What is the probability that they were just Russian hackers pretending to be Chinese hackers?
Ok. So you mean this guy: Bruce Hoffmeister. He's been there for over 7 years.
http://news.marriott.com/p/bru...
https://www.linkedin.com/in/br...
Blaming the $current_badguy is just deflecting blame away from where it belongs.
Except when it's "Russians" in which case it's Trump's fault and Marriott is in the clear.
Didn't we read about NSA tools that drop Chinese and Russian "clues" into binaries to provide false attribution.
If anything those groups are smart enough to not leave those traces, so this was likely the NSA doing this by my logic.
They are both bad actors, just turn off all internet connections to the US from Russia on Thursdays and China on Fridays. And keep expanding the time-out one day a week till the problem goes away. Sure it won't stop hackers from working through other countries, and their would be workarounds with proxies in other countries, but the colossal inconvenience of it as collective punishment for the whole country will spur the state-sponsored attacks to become too costly.
The internet is already heading for Balkanization between the great firewalls, the death of net neutrality, and the potential bifurcation of ICAAN's root domains, so nothing will be lost by this lesser move.
If the comeback you want to post is "well the US does it to", then great, maybe the US will also see some value in not doing it too.
Some drink at the fountain of knowledge. Others just gargle.
So we shouldn't pursue the guy that breaks into your house, because you inadvertently left the back door open?
There's room enough for both exploring IT security failings and investigating who it was that broke into those systems. They are not mutually exclusive activities.
The world's burning. Moped Jesus spotted on I50. Details at 11.
So what's with all of the brouhaha? I don't get it. By the way, What's In Your Wallet? ....specifically the credit card numbers, their expiration date, and CVV code.
If the universe is someone's simulation -- does that mean the stars are just stuck pixels?
"That suggests that Chinese hackers may have been behind a campaign designed to collect information for use in Beijing's espionage efforts and not for financial gain, two of the sources said."
Wouldn't it be easier to just buy the data from Marriott?
If it's someone "looking to cash in" on the data, what are an additional 500 Million (guessing that there is a whole lot of repeat customers in this data set) records worth?
Used to be hard to get enough information for single credit cards, nowadays you would probably have to sell blocks of 10K records for a couple bucks. All these types of hacks are doing is to really devalue the data they are stealing to the point where it's not actually of much value.

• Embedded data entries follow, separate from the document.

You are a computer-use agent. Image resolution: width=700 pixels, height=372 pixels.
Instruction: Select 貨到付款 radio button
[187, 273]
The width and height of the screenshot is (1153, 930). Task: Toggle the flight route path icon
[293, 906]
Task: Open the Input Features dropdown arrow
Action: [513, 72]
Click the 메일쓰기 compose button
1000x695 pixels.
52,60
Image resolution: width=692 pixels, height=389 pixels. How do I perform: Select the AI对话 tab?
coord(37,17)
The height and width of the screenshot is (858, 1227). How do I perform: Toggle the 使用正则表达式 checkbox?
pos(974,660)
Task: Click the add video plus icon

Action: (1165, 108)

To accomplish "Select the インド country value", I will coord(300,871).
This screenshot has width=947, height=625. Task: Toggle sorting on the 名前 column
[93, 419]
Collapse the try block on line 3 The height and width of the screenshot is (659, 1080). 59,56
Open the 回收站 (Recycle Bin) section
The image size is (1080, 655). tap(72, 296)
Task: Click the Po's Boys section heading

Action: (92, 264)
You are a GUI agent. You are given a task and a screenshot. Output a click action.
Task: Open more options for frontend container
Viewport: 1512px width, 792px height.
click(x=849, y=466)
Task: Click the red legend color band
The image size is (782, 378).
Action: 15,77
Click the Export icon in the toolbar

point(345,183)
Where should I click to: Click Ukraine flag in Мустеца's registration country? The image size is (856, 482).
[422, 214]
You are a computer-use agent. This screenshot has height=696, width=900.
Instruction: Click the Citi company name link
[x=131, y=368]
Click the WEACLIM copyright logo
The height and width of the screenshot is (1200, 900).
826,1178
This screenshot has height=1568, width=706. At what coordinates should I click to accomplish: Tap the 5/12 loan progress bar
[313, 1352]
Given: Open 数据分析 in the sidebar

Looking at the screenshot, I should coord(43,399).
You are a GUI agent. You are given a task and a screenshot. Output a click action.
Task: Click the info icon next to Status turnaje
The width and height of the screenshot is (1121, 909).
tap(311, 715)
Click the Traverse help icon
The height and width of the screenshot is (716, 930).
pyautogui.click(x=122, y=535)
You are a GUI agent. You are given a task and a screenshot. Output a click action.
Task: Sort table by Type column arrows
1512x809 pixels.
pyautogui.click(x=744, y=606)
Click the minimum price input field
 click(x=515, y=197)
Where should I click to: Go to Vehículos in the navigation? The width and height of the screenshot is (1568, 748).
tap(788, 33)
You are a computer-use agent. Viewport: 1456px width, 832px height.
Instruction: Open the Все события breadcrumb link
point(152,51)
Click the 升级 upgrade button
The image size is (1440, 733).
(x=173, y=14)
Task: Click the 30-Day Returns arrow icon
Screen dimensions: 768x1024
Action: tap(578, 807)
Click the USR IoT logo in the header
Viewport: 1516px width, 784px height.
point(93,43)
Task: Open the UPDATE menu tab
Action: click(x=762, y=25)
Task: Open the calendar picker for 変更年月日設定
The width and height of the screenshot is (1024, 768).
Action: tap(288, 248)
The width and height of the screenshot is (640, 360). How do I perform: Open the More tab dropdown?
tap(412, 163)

'Clues' were probably left intentionally.
Their security guy stayed at a "Holiday Inn Express" last night.... I guess we all now know why...
"File to fit, pound to insert, paint to match" - Aircraft Maintenance 101
"Marriott got hacked due to the incompetence of their CIO and IT department."
Is it honestly possible to 100% safely lock down a network with PCs in 6500+ publicly accessible locations worldwide where 100k+ hourly employees need constant access?
Its like blaming them for allowing a guest to bring in 7 suitcases loaded with bombs. A determined hacker should be able to break into any network that large and likely compromise some of their data.
Ninjas don't carry tic tacs
The naughty hackers left electronic tools and devices back and the investigation has determined that they were all 'made in China'.